I warn you right now my tone might be harsher than I’d prefer here.  I tried to tone it down (even waiting several hours after writing this to post it) but the whole thing really annoyed me.  So I apologize in advance for the incivility. 

That said this Forbes article is misleading or just plain wrong in just about every paragraph.  Here are a few examples of what I mean…

Chromebooks are built to run nothing but a browser–unless they’re jailbroken, no executable files can be installed, neither antivirus software, nor the malicious software it’s meant to protect against. And if that web-only strategy catches on–still a big if, admittedly–it could spell real trouble for the antivirus companies like McAfee, Symantec, Kaspersky and Trend Micro.

This really isn’t true.  There’s a whole SDK dedicated to writing native applications.  I think Google has done everything they can to secure those apps with their double sandbox design.  But to say “no executable files can be installed” is inaccurate. 
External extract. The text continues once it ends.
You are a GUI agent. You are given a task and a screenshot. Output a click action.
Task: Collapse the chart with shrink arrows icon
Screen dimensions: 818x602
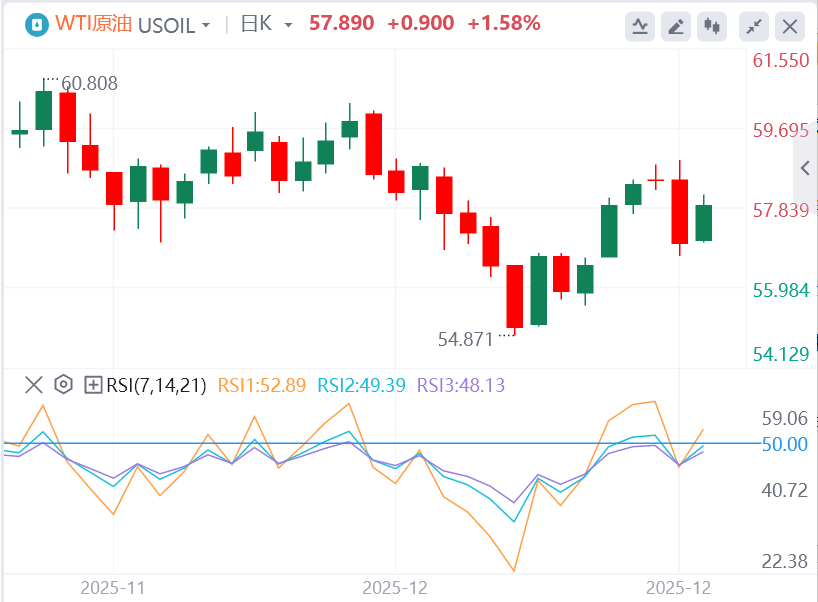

Charlie Miller, a researcher for Independent Security Evaluators who has made a career out of disproving Apple’s security claims, has owned a Chromebook since February, when the machines were sent as freebies to winners of the Pwn2Own hacking competition in Vancouver. He hasn’t dug deeply into the device’s security, but he says the Web-only security model works in theory. While a hacker might exploit bugs in the Chrome browser to run code on a user’s machine, that exploit would only allow the attacker for a single session, and would disappear the moment the browser closed. “The way you stay persistent [as a hacker] is by installing software,” says Miller. “This is designed not to allow any persistence. You turn it off and on and you’re good to go.”

This is Stage One thinking at its worst.  Yes, a hacker could only gain access to the Chromebook for one session.   But the whole point of “hacking” (as defined in this context) is to access or cause damage to the user’s data.  So gaining access to the Chromebook for more than one session is irrelevant.  A virus targeting a Chromebook would be looking to harvest credentials from the user and then access their files off Google’s cloud. 

So, in theory, all a malignant program would have to do is redirect the browser to a page that makes it appear the user has been logged out.  The user enters their credentials and the harvesting program can do whatever damage it wants to the files in the cloud.   In that way it actually presents more of a security threat because you can’t stop it by turning off your own computer (as you could with a traditional virus).

The Chromebook contributes to that larger post-PC problem McAfee and its ilk, [Perimeter E-Security’s Andrew Jaquith] argues.  Jaquith points to data from Gartner Research that predicts sales of 1.4 billion post-PC devices (a category that he construes as including the Chromebook) by 2015 compared with 540 million traditional PCs. “Very few of these will need AV. That’s terrible news for security vendors because three-quarters of the market for their traditional products is about to go away,” says Jaquith. “That’s what happens when you build security in, instead of relying on the market to bolt it on. It’s great for customers, and terrible for the security aftermarket.”

Two things here.  First the article quotes a security person whose company is shifting their focus to these post PC Devices (see here).  That’s smart of his company but it gives him a bias.  Because his company directly competes with McAfee and their focus on post-PC devices is a strategic advantage.   So drawing focus to them makes his company look better over their competitors.

(I’ve already posted on how Analysts are almost always wrong with these types of numbers so I’ll just direct you to that post in regards to the Gartner claim)

The second thing is the claim that post-PC devices won’t require any security software.  That really isn’t provable.  Apple has had few to no security breaches because they lock down things so extensively.  But we don’t know how many Android breaches are out there because people can side-load applications.  Meaning there might be programs compromising Android phones right now that Google isn’t aware of.   Google has had security breaches in its own Marketplace so I think it’s safe to assume there are malignant side-loaded apps out there. 

In the end we really don’t know what the need for Anti Virus software will be in a post-PC era (not that we are anywhere close to being in a post-PC era).  Which is why this article annoyed me so much.  It is far too early to be writing off security for these post-PC devices.  Telling people they “shouldn’t worry about it” is downright irresponsible and could be disastrous in the future.